Meaning – Why is it Called ‘The Produce Aisle’?

meaningword-choice

I came across the word, “the produce aisle” for the first time in NPR’s news introducing 'Eating on the Wild Side – A field guide to nutritious food,” writen by Jo Robinson. It goes:

“Our modern fruits, grains and vegetables aren't nearly as
nutrition-packed as their wild counterparts were thousands of years
ago, says health writer Jo Robinson. Her new book offers advice on how
to shop the produce aisle to select for foods that offer the best
nutritional bang for the bite.”

None of Cambridge, Oxford, and Merriam-Webster online English dictionary registers- “produce aisle.” But Google Ngram indicates that the word emerged in / around 1960 and its usage is on a sharp rise.

What does ‘produce aisle” specifically mean? Why has it come current? Isn’t it simply an in-store aisle?

Why is it ‘produce” aisle, not “product / merchandise aisle?

Best Answer

Produce here refers to “fresh fruits and vegetables”. It’s the noun version of that word, not the verb, and so its stress falls on the first syllable.

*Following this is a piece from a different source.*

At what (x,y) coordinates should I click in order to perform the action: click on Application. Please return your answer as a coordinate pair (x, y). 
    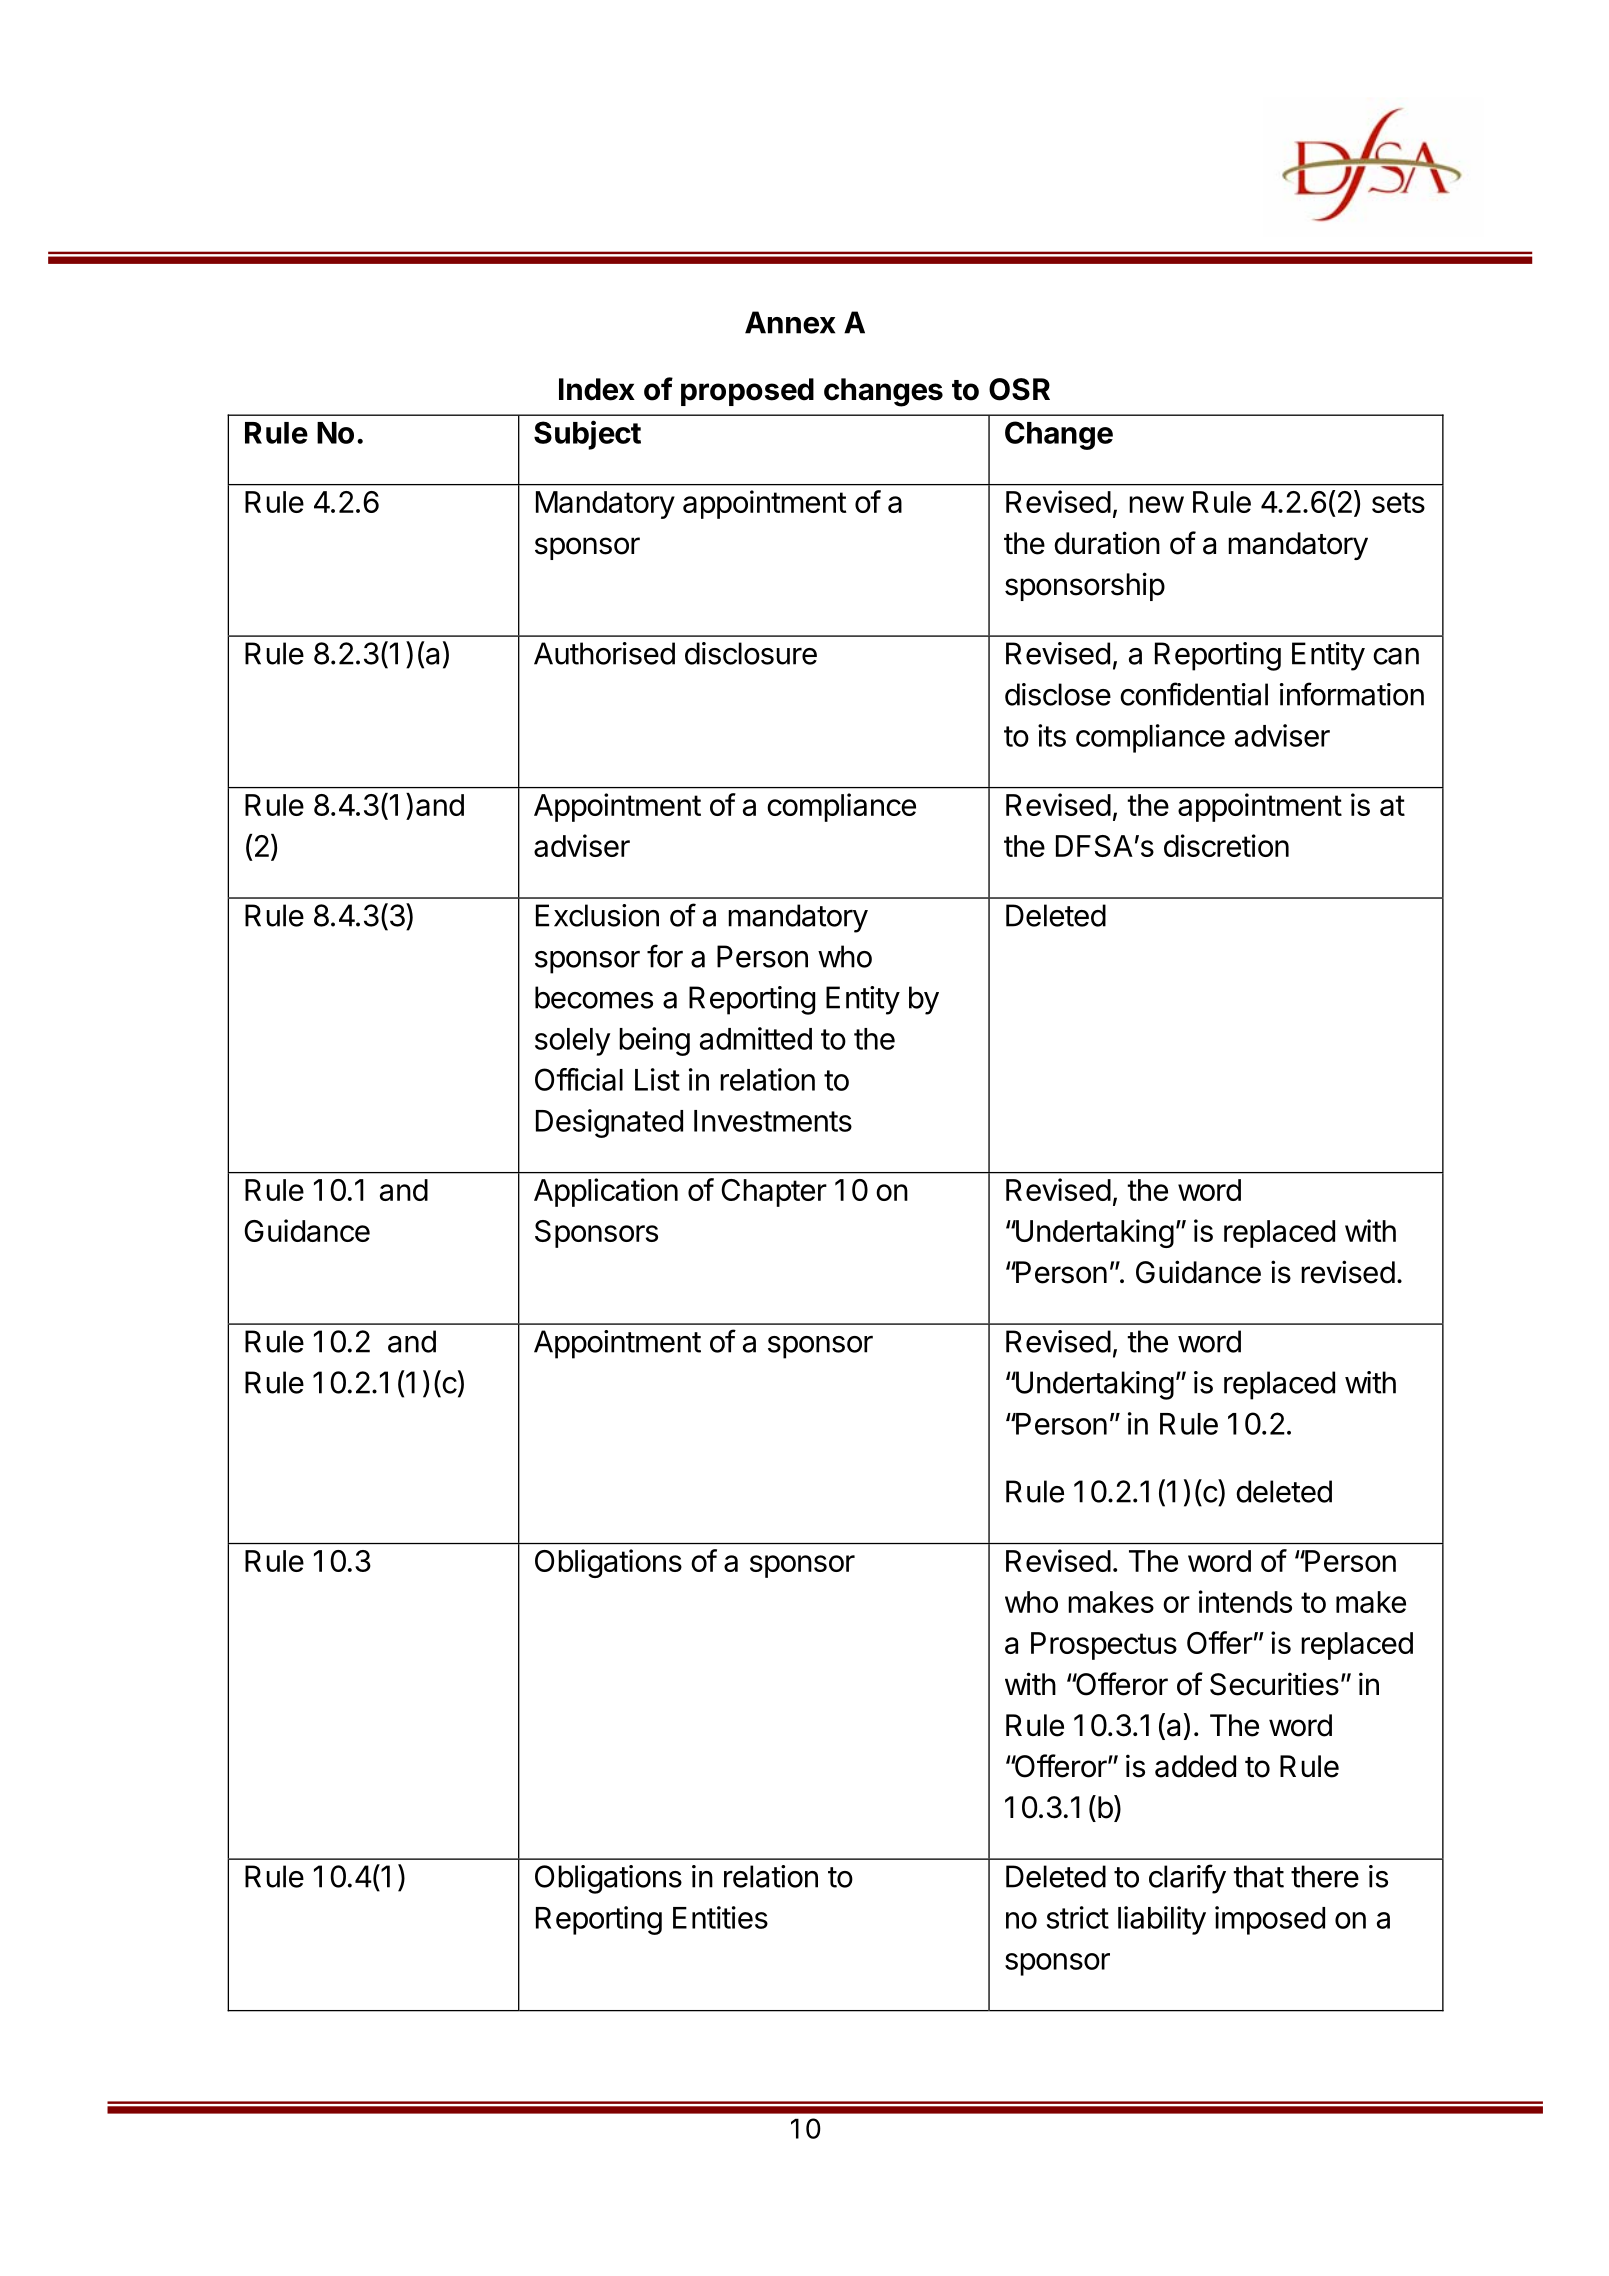
    Looking at the image, I should click on (606, 1192).
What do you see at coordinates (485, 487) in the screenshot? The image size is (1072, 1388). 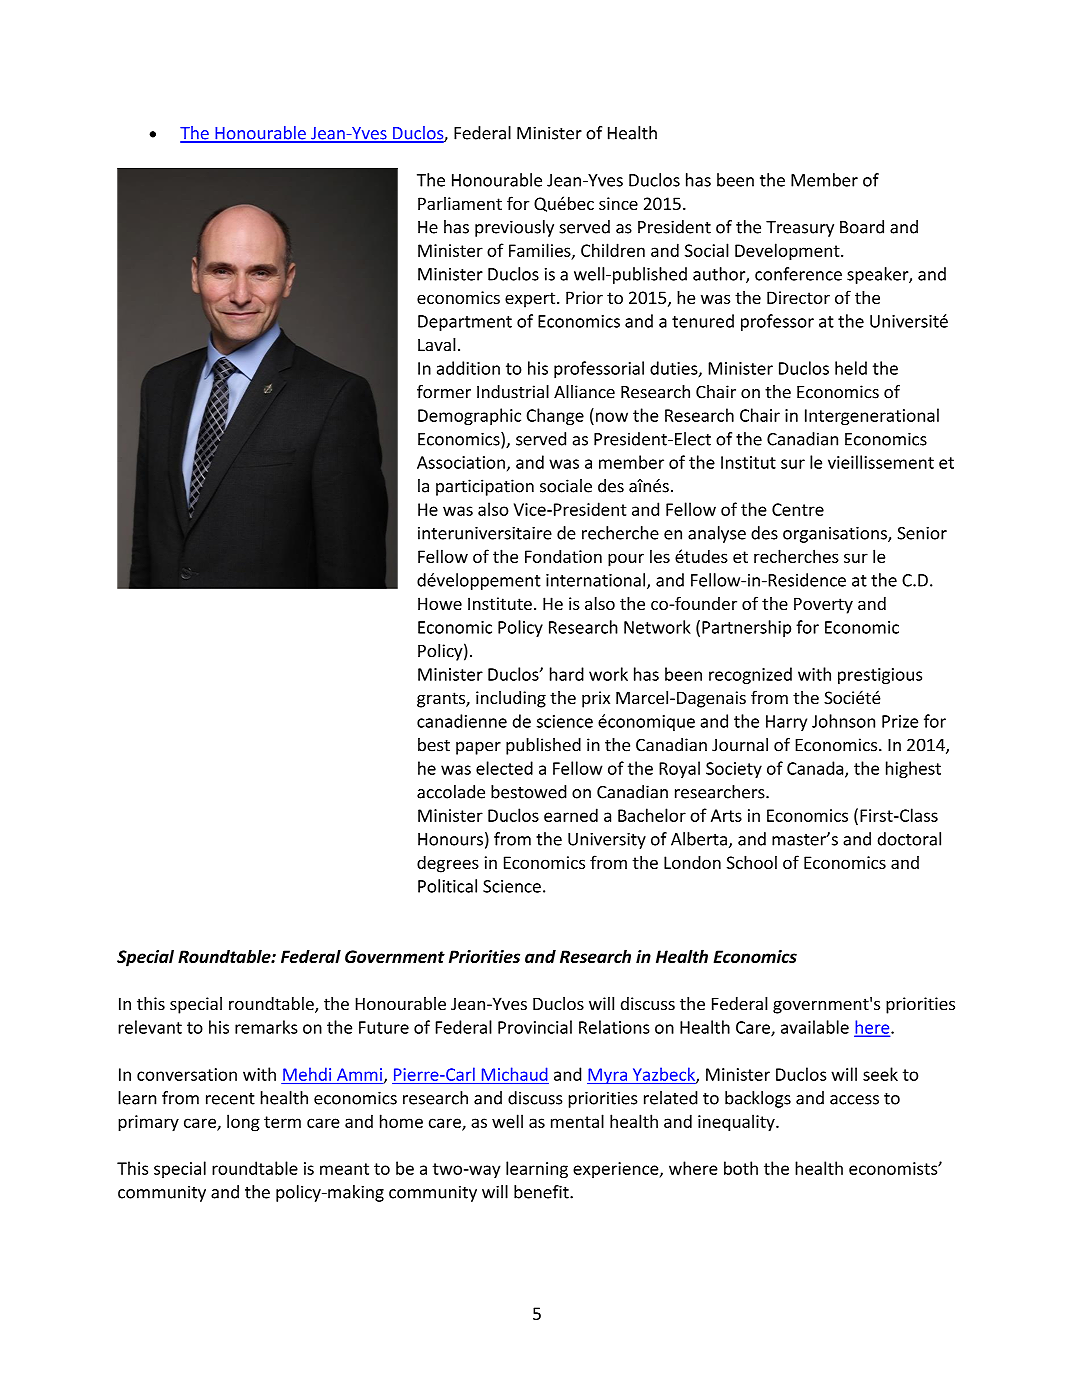 I see `participation` at bounding box center [485, 487].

Therefore the produce aisle is the place where such things are found. Before the supermarket, it’s the sort of thing you’d find at your greengrocer, if you were so fortunate as to have one.

Note

The produce aisle is usually rather different from other aisles in a supermarket or grocery store. It is usually wide and runs along the wall: the right-hand wall in right-hand–drive countries and the left-hand wall in clockwise or left-hand–drive ones. That way it’s where you first turn to as soon as you walk into the supermarket. It needs larger bins for the produce, and often has misters or cold frames, and not uncommonly, islands and other free-standing displays as well.